RECORDED INFORMATION Block Start
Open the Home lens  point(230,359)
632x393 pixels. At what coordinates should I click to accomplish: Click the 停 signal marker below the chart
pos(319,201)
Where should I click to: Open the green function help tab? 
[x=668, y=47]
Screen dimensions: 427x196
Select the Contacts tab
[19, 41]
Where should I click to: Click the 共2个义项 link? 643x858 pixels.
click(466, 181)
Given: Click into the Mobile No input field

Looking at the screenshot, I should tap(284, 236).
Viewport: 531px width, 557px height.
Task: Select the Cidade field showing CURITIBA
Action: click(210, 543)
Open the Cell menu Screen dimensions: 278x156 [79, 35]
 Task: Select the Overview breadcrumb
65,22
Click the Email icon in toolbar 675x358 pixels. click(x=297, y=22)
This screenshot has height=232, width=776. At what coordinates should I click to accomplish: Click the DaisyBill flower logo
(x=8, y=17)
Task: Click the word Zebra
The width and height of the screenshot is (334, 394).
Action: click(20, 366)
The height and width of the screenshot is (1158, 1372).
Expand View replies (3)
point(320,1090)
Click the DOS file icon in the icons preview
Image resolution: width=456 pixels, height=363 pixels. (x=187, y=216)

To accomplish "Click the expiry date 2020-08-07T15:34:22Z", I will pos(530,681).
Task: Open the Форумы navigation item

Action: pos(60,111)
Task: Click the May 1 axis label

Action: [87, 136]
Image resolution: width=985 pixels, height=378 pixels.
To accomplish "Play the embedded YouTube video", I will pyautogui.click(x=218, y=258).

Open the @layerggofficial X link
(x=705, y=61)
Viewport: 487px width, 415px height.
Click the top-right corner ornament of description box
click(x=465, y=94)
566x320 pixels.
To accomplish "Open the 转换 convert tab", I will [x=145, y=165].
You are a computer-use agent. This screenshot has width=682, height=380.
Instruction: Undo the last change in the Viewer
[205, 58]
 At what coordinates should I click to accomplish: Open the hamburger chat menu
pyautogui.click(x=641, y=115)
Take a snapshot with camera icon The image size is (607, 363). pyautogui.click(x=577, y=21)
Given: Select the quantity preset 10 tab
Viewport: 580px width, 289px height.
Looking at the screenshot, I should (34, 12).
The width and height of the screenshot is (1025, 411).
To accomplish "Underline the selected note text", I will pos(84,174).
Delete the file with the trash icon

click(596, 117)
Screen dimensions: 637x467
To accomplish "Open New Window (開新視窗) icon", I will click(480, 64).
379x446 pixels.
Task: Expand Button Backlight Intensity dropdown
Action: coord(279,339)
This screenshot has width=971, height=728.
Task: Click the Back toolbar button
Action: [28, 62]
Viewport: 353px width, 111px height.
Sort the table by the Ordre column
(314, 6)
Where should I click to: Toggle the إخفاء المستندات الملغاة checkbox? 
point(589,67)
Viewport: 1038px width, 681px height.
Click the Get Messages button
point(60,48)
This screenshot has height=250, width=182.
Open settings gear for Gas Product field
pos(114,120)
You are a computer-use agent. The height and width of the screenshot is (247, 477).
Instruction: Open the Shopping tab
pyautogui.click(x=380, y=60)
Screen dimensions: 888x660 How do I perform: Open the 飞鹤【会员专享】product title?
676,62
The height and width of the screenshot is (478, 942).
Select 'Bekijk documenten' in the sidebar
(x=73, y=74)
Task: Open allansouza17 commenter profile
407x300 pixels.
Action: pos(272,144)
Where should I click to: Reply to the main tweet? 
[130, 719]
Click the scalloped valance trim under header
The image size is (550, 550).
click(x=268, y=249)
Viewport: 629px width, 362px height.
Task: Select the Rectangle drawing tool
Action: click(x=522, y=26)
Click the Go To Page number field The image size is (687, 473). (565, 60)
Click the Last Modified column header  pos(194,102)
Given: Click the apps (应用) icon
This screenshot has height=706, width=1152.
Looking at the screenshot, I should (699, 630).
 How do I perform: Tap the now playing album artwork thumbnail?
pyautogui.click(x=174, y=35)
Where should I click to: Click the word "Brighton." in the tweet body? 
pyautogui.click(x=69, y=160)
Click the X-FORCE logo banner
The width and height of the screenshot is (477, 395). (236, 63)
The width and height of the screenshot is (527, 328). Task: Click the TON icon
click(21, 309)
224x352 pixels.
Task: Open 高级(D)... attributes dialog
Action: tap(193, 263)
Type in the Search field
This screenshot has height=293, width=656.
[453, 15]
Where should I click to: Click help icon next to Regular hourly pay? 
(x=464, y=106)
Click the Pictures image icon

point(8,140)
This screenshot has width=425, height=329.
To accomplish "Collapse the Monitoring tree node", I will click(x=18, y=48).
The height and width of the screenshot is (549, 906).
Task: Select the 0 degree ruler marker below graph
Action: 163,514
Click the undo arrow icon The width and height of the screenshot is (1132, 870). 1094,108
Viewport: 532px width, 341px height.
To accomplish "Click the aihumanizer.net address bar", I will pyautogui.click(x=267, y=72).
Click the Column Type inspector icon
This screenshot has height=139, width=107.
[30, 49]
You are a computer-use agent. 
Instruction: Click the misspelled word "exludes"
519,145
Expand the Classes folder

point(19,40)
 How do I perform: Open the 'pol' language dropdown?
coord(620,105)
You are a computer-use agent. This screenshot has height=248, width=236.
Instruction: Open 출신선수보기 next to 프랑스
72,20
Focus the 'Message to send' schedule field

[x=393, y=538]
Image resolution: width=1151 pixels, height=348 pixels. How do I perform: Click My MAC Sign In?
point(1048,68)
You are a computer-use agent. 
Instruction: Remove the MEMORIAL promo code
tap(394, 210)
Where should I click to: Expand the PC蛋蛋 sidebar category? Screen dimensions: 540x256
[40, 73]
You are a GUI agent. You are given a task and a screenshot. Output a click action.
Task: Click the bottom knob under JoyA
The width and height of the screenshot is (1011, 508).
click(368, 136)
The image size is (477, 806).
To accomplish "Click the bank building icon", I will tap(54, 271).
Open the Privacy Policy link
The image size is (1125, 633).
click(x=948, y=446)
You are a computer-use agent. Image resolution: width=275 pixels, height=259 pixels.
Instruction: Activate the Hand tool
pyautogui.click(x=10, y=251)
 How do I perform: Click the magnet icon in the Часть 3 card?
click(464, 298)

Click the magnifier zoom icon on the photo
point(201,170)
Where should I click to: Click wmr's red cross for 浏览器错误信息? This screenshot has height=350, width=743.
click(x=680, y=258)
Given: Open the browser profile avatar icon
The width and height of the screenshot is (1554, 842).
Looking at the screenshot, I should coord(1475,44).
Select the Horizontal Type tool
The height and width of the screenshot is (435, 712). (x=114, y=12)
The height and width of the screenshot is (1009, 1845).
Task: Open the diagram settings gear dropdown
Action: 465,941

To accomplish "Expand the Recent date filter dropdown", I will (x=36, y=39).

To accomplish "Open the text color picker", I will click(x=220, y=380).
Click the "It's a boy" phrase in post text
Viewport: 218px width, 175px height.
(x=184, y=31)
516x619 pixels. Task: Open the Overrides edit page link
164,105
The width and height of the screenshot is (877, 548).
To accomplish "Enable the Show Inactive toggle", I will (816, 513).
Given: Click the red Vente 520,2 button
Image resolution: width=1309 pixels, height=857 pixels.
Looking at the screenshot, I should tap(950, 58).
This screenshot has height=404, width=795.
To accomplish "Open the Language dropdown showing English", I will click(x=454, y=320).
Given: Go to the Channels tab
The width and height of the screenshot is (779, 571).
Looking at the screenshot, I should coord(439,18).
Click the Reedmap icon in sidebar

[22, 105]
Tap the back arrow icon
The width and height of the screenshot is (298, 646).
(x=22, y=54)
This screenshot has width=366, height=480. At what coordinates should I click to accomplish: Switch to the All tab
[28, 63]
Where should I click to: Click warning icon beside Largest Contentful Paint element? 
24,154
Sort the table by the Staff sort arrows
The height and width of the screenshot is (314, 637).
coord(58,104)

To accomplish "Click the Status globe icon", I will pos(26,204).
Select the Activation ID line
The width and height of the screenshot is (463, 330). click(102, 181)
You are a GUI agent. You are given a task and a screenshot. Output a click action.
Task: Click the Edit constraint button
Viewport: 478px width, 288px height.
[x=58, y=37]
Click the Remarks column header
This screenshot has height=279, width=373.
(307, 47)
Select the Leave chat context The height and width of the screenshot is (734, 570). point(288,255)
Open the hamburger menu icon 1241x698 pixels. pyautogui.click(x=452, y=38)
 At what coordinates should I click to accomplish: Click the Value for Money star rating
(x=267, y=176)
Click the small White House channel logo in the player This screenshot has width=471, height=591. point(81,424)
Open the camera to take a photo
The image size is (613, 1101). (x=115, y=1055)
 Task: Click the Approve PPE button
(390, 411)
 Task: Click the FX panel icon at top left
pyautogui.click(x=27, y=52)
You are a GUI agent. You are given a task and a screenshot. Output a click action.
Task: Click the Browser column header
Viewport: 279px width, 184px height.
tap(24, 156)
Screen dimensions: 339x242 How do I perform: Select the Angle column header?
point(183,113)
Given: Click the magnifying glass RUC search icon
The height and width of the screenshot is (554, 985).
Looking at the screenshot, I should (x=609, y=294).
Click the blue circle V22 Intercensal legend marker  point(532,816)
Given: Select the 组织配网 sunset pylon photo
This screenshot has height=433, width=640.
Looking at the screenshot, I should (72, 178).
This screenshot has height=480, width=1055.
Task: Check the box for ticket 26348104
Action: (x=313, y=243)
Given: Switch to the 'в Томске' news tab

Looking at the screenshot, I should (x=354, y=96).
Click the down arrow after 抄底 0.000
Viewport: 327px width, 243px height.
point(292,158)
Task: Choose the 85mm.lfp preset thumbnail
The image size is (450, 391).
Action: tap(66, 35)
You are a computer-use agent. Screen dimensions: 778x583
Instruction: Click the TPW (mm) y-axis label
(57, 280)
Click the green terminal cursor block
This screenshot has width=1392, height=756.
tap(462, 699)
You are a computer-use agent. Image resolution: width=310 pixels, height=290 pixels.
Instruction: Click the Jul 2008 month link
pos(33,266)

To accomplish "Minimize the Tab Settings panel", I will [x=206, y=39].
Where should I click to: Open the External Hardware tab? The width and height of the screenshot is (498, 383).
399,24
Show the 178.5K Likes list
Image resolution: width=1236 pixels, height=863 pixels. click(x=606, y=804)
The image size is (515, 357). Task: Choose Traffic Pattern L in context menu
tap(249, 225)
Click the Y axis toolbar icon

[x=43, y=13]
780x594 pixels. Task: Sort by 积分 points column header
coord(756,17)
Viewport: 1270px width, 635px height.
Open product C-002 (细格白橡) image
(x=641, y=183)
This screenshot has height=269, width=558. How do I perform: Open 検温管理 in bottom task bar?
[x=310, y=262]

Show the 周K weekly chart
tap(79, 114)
RECORDED INFORMATION Block End
DIRECTIONS: Please, from the entries above, set down exactly the lines from the one containing "Click the small" through the one containing "Click the green terminal cursor block", and only those.

TASK SOLUTION:
Click the small White House channel logo in the player This screenshot has width=471, height=591. point(81,424)
Open the camera to take a photo
The image size is (613, 1101). (x=115, y=1055)
 Task: Click the Approve PPE button
(390, 411)
 Task: Click the FX panel icon at top left
pyautogui.click(x=27, y=52)
You are a GUI agent. You are given a task and a screenshot. Output a click action.
Task: Click the Browser column header
Viewport: 279px width, 184px height.
tap(24, 156)
Screen dimensions: 339x242 How do I perform: Select the Angle column header?
point(183,113)
Given: Click the magnifying glass RUC search icon
The height and width of the screenshot is (554, 985).
Looking at the screenshot, I should (x=609, y=294).
Click the blue circle V22 Intercensal legend marker  point(532,816)
Given: Select the 组织配网 sunset pylon photo
This screenshot has height=433, width=640.
Looking at the screenshot, I should (72, 178).
This screenshot has height=480, width=1055.
Task: Check the box for ticket 26348104
Action: (x=313, y=243)
Given: Switch to the 'в Томске' news tab

Looking at the screenshot, I should (x=354, y=96).
Click the down arrow after 抄底 0.000
Viewport: 327px width, 243px height.
point(292,158)
Task: Choose the 85mm.lfp preset thumbnail
The image size is (450, 391).
Action: tap(66, 35)
You are a computer-use agent. Screen dimensions: 778x583
Instruction: Click the TPW (mm) y-axis label
(57, 280)
Click the green terminal cursor block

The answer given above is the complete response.